Keep Holy the Sabbath Day
The concept of the Sabbath begins in the story of creation when God himself modeled this by resting on the 7th day. Again, we see this wisdom passed from God to his people when he ordered that the land should be given a Sabbath year of rest every 7th year — nothing planted and harvested on the soil for that year so that it would be ready to plentifully produce for the next 6 years that followed.
Later, we know it as part of the 10 Commandments, right there alongside other fundamental laws like “do not murder” which we are to live by.
When it comes to understanding and wisdom on how to best care for ourselves, I have come to trust in the Creator’s instructions. I believe He knows a thing or two about our health and wellness. Keeping the Sabbath as a true day of rest and renewal just may be the simple, overlooked key to balancing the hectic overwhelming pace of life that we lead.
“But how can I possibly ‘give up’ one whole day to do nothing? Monday morning will come, and the week will be a disaster without all the preparations.”

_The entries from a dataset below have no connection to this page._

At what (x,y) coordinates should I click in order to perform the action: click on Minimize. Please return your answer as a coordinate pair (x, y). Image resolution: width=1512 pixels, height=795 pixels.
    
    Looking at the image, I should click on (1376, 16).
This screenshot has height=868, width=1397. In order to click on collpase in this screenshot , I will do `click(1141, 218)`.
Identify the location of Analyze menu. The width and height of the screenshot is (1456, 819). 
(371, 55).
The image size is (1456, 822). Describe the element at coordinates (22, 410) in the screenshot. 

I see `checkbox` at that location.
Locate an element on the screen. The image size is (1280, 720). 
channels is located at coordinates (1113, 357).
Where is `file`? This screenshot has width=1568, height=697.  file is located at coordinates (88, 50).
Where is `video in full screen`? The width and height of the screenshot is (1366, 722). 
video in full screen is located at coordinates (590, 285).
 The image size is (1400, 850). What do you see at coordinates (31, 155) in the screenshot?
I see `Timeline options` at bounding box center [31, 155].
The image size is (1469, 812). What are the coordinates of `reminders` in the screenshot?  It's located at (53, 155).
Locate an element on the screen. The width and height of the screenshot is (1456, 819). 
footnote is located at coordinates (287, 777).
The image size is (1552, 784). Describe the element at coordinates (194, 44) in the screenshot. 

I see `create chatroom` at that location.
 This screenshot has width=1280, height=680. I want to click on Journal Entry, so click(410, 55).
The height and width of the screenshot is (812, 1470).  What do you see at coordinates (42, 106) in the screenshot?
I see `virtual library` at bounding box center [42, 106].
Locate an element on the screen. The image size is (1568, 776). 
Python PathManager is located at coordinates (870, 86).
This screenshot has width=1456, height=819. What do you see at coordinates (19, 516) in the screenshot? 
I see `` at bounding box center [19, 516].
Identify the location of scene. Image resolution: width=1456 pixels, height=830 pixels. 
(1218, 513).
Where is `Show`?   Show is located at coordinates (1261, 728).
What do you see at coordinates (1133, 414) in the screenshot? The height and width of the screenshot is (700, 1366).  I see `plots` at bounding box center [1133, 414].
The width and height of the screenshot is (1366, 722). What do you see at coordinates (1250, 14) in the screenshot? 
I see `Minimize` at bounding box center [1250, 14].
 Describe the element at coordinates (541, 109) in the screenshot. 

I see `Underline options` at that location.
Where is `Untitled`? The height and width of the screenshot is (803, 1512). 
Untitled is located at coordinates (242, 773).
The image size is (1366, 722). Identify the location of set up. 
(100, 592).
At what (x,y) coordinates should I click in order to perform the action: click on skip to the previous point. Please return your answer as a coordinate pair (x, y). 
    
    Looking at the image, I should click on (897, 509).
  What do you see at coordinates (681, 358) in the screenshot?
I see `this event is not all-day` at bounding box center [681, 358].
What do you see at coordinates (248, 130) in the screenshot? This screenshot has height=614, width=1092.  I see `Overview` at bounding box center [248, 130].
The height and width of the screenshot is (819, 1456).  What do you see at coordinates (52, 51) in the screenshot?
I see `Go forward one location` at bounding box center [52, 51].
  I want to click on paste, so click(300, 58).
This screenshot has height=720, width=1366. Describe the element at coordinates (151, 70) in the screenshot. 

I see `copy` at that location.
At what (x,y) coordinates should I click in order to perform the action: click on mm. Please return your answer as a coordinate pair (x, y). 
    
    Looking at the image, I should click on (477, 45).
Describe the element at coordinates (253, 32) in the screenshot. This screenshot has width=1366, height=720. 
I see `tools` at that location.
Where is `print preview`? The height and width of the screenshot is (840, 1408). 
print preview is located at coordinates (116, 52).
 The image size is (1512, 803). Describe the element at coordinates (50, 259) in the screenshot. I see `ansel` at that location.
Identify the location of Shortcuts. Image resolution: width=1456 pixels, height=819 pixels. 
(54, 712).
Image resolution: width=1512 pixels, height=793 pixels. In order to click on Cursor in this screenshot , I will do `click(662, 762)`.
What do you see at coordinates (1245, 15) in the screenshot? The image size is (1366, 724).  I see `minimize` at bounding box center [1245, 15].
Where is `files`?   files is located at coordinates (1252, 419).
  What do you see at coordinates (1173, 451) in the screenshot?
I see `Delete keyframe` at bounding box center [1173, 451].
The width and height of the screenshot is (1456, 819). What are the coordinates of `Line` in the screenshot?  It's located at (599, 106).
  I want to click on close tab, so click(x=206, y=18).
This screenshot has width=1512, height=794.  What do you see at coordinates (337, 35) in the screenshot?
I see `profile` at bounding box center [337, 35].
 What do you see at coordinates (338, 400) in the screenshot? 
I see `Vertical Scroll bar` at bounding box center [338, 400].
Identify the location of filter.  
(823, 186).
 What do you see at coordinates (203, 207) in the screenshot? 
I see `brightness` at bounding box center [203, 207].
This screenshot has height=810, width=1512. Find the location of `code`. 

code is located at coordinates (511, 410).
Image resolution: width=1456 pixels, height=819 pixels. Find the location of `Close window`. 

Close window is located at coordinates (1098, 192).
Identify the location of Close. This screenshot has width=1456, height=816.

Wayne Muller, author of Sabbath: Finding Rest, Renewal and Delight in Our Busy Lives says, ” The more our life speeds up, the more we feel weary, overwhelmed, and lost…The whole experience of being alive begins to melt into one enormous obligation.”
All or nothing?
How can we reclaim the Sabbath as a Day of Rest? Start by subtracting one thing and adding another.
For example, choose one chore, task, or agenda-driven thing that does not have a place on a day of rest (like email, work, laundry, bills, etc.) and remove it from a 24-hour period.
Then add one element to your Sabbath day that is noteworthy and directly related to delighting, being in the present moment, relaxing, or rejuvenating. Perhaps a morning walk, stretching on the sofa for a mid-day nap, a long slow cup of tea in a favorite chair, a coffee date with your friend or spouse, or a picnic with your kids in the backyard. You get the idea.
Put it to the test.
Watch to see if the quality of energy you have for the upcoming week changes. See if, in making rest a priority, you find new ways to fit all that needs to be done into the 6 other days. Observe whether you know more clearly what things can be removed from your plate, to open up more time.
Keep adding one and subtracting one until you find the Day of Rest that you long for and that prepares you to take on the week ahead in a balanced, energized and productive way.
Then on Monday morning when someone asks about your weekend, you can answer, “A whole lot of intentional, peaceful and relaxing nothing!”